L’engouement pour la montagne n’a cessé de croître au fil du temps. Le nombre d’adeptes affiliés au Club Alpin Suisse au cours de son histoire illustre cette tendance générale à aller vers la nature afin de s’émanciper d’un quotidien toujours plus urbanisé.

Quels sont donc les facteurs responsables de ce succès ?

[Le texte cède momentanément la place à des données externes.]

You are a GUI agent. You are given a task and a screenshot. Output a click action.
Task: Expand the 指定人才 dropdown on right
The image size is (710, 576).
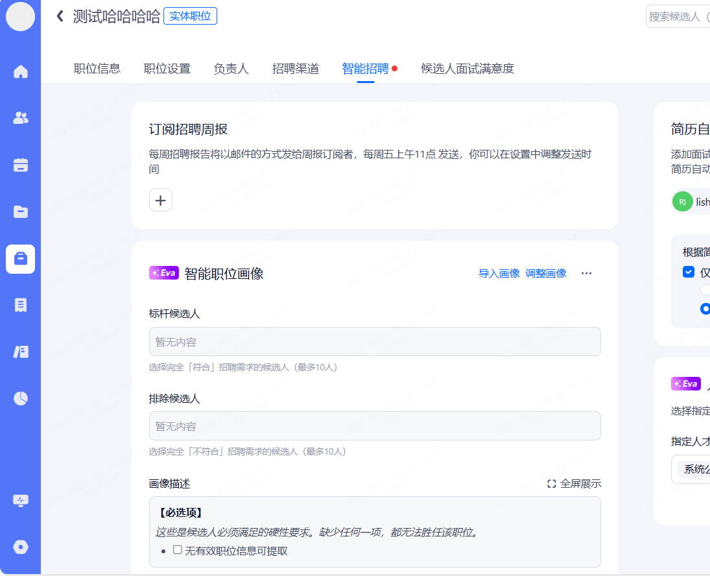(691, 469)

Au travers de différentes sources, les principaux déterminants responsables de ce phénomène sont les suivants. Premièrement, l’urbanisation croissante est une des raisons majeures à la croissance de la demande pour la montagne, toujours plus de monde s’installe en ville et ce phénomène tend à s’accroître. Ensuite, le réchauffement climatique a une forte incidence sur le choix du séjour en montagne. Selon les spécialistes, l’augmentation prévue de la température sera deux fois plus importante en Valais, et plus généralement dans les vallées montagneuses que dans le reste du monde. A cela s’ajoute un phénomène non pas nouveau mais qui a pris une ampleur considérable avec l’avènement des réseaux sociaux : l’effet de mode. La puissance incitationnelle d’internet génère un fort problème de concentration dans l’espace.

La principale répercussion de ce tourisme alpin massif est la pollution. Nous voyons ici un paradoxe, plus la montagne attire du monde par son aspect préservé, plus elle est polluée. Cette augmentation du tourisme en haute et moyenne montagne est donc la principale cause de la pollution qu’elle engendre elle-même.